Top of Task data

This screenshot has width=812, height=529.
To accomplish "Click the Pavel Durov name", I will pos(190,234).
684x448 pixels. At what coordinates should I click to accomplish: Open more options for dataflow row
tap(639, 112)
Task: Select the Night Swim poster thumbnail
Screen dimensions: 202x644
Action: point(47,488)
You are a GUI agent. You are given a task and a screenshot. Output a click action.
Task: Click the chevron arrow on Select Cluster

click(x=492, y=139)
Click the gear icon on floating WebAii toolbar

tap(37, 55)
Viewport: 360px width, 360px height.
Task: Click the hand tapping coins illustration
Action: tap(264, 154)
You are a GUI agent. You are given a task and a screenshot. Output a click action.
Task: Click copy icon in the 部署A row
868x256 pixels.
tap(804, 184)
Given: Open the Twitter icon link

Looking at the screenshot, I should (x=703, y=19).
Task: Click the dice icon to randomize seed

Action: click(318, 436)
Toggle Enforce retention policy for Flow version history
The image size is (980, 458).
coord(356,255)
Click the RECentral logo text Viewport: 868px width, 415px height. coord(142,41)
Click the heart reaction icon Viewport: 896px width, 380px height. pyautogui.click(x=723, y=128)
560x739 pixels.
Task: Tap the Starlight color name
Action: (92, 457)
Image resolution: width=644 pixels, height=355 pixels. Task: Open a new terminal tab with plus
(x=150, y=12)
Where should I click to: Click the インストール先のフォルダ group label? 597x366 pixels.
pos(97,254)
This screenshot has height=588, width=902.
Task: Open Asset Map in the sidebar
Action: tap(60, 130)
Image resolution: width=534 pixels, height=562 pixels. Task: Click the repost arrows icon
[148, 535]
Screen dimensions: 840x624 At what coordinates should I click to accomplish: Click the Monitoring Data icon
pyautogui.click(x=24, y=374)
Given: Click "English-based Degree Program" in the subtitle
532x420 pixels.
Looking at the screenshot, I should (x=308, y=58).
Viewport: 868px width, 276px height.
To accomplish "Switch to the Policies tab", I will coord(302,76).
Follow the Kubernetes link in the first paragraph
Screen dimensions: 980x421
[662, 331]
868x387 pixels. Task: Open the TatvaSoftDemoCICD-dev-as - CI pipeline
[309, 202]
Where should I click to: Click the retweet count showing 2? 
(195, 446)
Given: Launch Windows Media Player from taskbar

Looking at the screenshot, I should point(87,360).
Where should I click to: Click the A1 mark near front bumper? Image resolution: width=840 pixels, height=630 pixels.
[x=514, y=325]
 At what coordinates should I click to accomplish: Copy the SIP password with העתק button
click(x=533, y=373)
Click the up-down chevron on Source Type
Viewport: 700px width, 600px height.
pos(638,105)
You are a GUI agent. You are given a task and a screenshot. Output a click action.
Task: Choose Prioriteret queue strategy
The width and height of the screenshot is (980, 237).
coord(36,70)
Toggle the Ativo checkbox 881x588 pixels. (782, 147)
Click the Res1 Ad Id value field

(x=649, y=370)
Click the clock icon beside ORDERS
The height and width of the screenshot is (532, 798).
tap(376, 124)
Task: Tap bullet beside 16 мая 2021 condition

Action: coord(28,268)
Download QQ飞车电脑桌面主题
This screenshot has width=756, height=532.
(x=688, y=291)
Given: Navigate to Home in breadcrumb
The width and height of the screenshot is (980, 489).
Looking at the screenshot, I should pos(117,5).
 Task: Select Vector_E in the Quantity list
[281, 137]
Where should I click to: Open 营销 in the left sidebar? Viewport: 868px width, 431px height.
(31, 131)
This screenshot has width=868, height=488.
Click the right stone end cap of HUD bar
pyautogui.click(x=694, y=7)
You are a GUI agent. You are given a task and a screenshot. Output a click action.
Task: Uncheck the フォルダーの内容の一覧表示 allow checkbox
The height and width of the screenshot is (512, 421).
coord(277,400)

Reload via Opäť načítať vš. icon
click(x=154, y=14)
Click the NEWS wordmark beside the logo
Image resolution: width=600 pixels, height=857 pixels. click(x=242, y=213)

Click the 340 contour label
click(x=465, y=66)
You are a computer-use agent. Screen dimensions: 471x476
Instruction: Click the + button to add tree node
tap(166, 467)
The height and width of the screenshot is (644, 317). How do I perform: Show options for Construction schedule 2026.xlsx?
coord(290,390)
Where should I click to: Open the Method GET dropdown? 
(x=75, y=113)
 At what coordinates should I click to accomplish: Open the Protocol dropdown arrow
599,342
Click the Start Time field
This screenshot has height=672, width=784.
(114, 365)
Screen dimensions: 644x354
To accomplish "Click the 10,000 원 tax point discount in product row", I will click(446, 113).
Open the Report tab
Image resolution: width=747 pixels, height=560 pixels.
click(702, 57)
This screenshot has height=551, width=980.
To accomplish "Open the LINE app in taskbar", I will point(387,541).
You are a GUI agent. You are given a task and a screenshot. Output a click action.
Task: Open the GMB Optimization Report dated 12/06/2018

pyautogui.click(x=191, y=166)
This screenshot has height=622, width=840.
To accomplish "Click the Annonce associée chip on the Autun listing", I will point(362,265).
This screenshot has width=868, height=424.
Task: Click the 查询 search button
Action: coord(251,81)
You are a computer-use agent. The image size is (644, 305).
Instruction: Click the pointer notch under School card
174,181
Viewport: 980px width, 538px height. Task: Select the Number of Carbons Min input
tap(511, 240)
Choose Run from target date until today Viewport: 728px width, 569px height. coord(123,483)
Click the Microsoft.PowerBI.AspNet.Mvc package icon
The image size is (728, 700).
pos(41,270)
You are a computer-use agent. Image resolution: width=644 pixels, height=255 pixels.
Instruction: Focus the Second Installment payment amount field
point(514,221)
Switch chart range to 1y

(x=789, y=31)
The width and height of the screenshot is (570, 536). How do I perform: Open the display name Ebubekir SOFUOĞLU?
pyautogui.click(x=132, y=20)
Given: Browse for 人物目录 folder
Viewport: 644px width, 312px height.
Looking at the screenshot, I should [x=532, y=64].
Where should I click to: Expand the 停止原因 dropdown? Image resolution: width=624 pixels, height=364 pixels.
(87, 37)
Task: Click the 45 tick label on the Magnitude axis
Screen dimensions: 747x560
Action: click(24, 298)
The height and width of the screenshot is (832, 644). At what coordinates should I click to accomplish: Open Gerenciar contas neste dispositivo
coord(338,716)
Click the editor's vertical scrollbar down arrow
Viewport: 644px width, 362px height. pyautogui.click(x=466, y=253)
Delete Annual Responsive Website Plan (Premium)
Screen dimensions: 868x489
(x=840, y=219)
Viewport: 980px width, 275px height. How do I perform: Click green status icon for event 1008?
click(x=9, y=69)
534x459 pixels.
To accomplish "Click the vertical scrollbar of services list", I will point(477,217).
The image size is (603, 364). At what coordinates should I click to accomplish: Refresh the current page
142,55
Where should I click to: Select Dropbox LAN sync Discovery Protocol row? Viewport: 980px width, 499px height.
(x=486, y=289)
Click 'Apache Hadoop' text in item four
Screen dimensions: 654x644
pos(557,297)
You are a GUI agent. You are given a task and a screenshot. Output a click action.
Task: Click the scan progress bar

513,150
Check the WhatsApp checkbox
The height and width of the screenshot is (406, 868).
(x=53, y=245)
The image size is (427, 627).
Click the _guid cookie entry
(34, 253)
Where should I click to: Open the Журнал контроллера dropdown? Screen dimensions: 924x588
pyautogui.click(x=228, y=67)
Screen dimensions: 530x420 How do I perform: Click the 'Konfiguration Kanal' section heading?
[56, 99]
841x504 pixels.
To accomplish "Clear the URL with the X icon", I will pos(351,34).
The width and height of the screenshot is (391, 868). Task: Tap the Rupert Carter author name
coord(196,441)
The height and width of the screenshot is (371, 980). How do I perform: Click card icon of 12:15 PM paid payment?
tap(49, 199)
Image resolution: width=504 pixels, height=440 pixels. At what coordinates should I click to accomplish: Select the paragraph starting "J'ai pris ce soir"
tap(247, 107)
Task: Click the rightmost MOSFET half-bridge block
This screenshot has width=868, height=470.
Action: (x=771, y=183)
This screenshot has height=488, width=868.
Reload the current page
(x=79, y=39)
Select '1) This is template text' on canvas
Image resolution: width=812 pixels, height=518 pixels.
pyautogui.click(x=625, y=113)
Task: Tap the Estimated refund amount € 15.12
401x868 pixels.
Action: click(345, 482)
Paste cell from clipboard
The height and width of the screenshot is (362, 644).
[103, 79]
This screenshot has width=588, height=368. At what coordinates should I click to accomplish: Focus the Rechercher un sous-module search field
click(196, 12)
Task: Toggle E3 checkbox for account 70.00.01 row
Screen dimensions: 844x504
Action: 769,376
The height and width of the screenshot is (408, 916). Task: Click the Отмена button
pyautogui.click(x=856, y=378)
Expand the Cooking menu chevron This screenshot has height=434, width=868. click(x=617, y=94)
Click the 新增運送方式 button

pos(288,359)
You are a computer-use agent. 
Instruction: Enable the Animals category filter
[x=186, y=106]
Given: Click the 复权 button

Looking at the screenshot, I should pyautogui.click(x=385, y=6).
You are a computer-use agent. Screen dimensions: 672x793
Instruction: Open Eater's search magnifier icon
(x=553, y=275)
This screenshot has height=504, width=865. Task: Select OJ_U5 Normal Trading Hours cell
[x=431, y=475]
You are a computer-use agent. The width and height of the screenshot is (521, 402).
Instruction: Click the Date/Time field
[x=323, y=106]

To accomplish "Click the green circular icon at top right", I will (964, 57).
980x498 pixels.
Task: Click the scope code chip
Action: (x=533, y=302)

Bottom of Task data

→ Problem to work on
Go through the data and show each line that holds "Toggle".

→ Answer space
Toggle Enforce retention policy for Flow version history
Toggle the Ativo checkbox 881x588 pixels. (782, 147)
Task: Toggle E3 checkbox for account 70.00.01 row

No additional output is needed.